**SHORT TASK:** Pick up the passage on how pressure and strain change the Ni-O structure and its electronic bands, and keep writing from its final line.

**SELECTED PASSAGE:**
□ □ □ □

Ambient Pressure: The $P4/mmm$ phase exhibits imaginary phonon frequencies at the R-point. The unstable modes correspond to $A_{1u}$ (in-plane distortions) and $E_u$ (octahedral tilting). Relaxing these distortions yields a $C2/c$ structure with Ni-O-Ni bond angles between 160° and 170°.
Under Hydrostatic Pressure:
- Octahedral tilts are suppressed as pressure increases.
- At ~20 GPa, the structure becomes tetragonal ( $a=b$ ), and cross-plane Ni-O-Ni angles straighten to 180°.
- At ~30 GPa, the structure is fully tetragonal ($P4/mmm$), and phonon calculations confirm dynamical stability (no imaginary frequencies).
Under Biaxial Compressive Strain (-2%):
- The out-of-plane (cross-plane) Ni-O-Ni angles also straighten, mimicking the pressure effect.
- However, in-plane tilts persist even at -2% strain, unlike the pressure case where they are fully suppressed. The in-plane lattice constants at -2% strain roughly match those at ~15 GPa.

B. Electronic Structure Evolution

General Features: The low-energy physics is dominated by Ni- $e_g$ orbitals ( $d_{x^2-y^2}$ and $d_{z^2}$ ), highly hybridized with O- $p$ states. The system can be viewed as a superposition of bilayer and trilayer blocks.
Effect of Pressure (30 GPa):
- The bonding $d_{z^2}$ band from the trilayer block crosses the Fermi level, creating a small hole pocket at the zone corner (M point).
- The bonding $d_{z^2}$ band from the bilayer block also crosses $E_F$ , forming a corner pocket.

□ □ □ □

**SUPPLIED RECORDS:**
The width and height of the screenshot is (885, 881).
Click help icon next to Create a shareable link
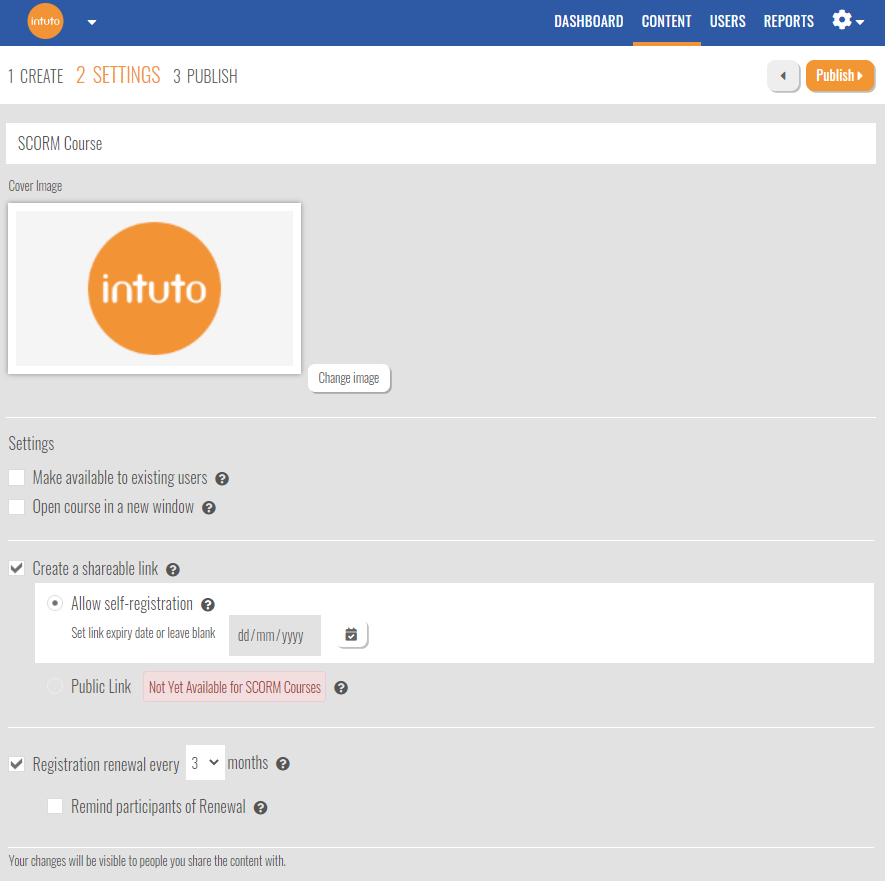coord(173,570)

□ □ □ □

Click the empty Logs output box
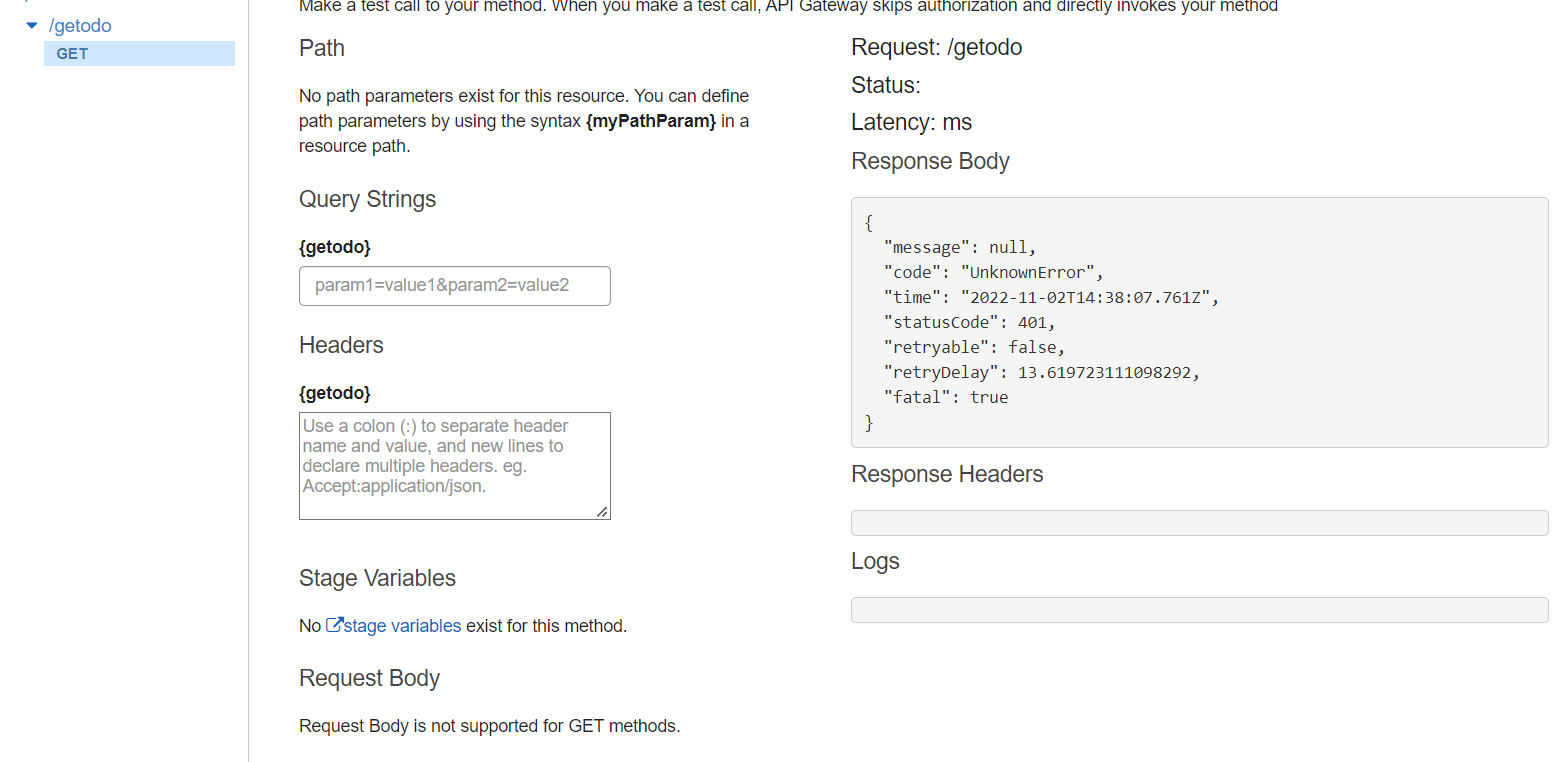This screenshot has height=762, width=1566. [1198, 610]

□ □ □ □

**RESULT OF THIS TASK:**
- This emergence of the trilayer-derived pocket is considered a critical factor for superconductivity in this phase.
Effect of Strain (-2%):
- While the bilayer bonding $d_{z^2}$ band still crosses $E_F$ , the trilayer bonding $d_{z^2}$ band is pushed below the Fermi level.
- Consequently, the "extra" corner pocket from the trilayer block disappears under strain.
- The electronic structure under strain resembles the structure at ~15 GPa (where the trilayer pocket is just emerging or absent) rather than 30 GPa.
Hopping Parameters:
- Pressure significantly enhances inter-layer hopping ( $t_z^\perp$ ) due to the straightening of bonds.
- Strain results in lower $t_z^\perp$ values (due to c-axis elongation) and planar hoppings similar to the 15 GPa case.
Robustness (DFT+U): The trilayer $d_{z^2}$ pocket at 30 GPa is fragile; introducing a Hubbard $U$ (4.7 eV) or reducing pressure shifts this band below $E_F$ , eliminating the pocket.

5. Significance and Implications

Structural Insight: The work corrects the assumption that hybrid RP nickelates might be tetragonal at ambient pressure, confirming that octahedral tilts are intrinsic to the ground state of $La_7Ni_5O_{17}$ .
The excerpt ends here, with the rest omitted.